Einige zarte Farbfotografien finden sich auch in Rankholz’ Werk, Aufnahmen von Schaufensterauslagen in Tapetengeschäften, hier interessieren die zylinderförmigen Rundungen der arrangierten Tapetenstreifen und die feinen Nuancen in der Anordnung. Gemeinsam mit Thomas Struth entstand auch ein dokumentarisches Projekt: Die beiden fotografierten den Düsseldorfer Industriehafen kurz bevor er zurückgebaut wurde, um anderen städtebaulichen Konzepten zu weichen.
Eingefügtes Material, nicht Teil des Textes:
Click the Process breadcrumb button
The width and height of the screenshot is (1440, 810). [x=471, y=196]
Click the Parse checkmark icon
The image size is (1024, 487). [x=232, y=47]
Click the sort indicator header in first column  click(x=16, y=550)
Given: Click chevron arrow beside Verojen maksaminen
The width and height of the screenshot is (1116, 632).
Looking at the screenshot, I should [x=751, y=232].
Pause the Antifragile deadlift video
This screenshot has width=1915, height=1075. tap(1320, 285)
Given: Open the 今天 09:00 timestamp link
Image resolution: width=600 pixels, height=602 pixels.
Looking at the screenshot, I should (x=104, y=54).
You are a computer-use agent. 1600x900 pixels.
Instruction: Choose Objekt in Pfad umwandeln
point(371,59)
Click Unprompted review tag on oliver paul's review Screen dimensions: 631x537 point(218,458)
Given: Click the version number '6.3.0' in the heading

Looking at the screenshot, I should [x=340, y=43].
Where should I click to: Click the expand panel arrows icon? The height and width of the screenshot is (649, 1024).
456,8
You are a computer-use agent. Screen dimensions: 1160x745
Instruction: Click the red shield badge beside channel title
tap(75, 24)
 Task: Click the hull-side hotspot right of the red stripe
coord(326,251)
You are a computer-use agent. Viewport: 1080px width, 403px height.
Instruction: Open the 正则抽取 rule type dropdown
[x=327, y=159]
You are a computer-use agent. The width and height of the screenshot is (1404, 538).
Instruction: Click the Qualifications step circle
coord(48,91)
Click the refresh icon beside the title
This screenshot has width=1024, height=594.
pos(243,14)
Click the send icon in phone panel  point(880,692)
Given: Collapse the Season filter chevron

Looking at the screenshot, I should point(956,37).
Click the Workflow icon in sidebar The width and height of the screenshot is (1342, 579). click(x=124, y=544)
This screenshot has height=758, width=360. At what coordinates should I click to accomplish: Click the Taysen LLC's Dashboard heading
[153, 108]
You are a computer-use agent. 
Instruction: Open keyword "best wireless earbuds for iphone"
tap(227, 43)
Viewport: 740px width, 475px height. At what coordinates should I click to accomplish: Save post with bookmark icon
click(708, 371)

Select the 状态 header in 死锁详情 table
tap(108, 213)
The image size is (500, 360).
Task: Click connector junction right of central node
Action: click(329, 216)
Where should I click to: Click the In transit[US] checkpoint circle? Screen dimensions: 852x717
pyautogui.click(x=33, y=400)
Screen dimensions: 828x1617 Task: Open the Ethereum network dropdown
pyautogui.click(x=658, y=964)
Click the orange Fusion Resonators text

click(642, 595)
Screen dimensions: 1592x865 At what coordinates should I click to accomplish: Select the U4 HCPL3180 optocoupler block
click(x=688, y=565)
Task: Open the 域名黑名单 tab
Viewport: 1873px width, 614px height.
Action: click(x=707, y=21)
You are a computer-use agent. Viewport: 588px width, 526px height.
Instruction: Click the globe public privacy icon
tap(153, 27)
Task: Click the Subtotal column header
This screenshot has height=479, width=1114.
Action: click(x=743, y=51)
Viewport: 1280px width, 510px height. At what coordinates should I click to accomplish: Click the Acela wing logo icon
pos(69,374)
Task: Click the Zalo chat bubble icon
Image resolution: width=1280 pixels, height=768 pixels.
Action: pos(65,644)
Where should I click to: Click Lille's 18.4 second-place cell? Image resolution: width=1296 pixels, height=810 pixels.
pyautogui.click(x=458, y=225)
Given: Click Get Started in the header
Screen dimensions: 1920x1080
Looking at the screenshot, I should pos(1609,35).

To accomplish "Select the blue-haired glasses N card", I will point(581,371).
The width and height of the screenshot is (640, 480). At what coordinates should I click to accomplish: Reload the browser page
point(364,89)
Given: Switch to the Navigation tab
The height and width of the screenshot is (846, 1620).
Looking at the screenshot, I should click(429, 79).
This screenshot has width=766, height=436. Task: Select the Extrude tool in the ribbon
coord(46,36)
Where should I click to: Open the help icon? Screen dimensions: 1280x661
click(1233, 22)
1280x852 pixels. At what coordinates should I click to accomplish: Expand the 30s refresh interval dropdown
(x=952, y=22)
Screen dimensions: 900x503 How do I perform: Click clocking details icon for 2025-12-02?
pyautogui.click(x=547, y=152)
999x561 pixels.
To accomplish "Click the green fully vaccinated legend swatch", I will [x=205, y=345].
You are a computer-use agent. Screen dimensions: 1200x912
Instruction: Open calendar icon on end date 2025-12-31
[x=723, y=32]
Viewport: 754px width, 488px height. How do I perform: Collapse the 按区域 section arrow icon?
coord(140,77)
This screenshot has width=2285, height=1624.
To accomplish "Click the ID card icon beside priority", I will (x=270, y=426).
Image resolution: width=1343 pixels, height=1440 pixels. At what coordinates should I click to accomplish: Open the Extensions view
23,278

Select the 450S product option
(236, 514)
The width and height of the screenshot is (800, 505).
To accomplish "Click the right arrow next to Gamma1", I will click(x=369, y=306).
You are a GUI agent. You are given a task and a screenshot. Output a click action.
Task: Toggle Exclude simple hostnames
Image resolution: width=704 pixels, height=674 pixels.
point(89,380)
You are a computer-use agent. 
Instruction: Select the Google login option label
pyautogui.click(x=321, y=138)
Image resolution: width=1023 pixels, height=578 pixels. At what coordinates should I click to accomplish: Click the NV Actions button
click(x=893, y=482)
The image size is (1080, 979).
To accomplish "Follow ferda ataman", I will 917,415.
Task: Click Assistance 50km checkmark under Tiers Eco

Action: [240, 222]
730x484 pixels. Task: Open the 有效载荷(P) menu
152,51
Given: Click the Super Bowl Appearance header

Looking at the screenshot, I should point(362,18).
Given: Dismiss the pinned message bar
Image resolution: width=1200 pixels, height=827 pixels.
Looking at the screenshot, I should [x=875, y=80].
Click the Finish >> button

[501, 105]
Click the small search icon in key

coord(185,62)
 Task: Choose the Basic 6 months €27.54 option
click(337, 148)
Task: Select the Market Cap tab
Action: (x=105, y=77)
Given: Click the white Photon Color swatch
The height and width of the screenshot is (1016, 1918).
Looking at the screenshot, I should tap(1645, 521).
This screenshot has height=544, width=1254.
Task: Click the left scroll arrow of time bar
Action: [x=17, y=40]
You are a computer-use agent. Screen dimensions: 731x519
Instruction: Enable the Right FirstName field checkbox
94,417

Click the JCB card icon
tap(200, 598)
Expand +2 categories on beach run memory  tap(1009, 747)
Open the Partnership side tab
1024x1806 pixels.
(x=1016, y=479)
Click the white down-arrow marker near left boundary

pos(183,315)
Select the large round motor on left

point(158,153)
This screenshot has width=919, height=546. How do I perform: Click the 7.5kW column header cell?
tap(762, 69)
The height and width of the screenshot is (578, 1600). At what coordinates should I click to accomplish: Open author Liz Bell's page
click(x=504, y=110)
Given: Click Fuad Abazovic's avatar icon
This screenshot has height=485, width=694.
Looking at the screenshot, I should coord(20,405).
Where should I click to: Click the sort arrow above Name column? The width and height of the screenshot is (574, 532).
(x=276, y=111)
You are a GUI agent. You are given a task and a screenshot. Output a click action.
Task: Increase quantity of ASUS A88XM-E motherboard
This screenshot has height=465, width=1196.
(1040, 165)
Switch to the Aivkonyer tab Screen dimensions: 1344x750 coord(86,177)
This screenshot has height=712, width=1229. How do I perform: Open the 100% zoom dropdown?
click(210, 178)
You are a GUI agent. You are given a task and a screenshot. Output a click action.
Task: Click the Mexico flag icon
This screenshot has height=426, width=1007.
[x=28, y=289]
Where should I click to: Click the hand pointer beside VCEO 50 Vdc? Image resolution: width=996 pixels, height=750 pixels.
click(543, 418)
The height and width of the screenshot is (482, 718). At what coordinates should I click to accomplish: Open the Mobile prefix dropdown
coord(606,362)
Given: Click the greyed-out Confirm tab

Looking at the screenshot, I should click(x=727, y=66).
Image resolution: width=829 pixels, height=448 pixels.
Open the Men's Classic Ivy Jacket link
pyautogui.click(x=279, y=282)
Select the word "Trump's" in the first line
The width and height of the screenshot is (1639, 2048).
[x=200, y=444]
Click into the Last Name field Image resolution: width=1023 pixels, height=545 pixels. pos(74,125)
Tata Ronkholz’ Werk in seiner Komplexität und warmherzigen Lebensnähe zu entdecken, ist eine Bereicherung für die Fotografiegeschichte und es ist höchste Zeit darüber nachzudenken, weshalb Frauen, die eine gute Ausbildung genossen haben, wegen dieser Ausbildung gerne als „Schülerin von“ abgetan werden.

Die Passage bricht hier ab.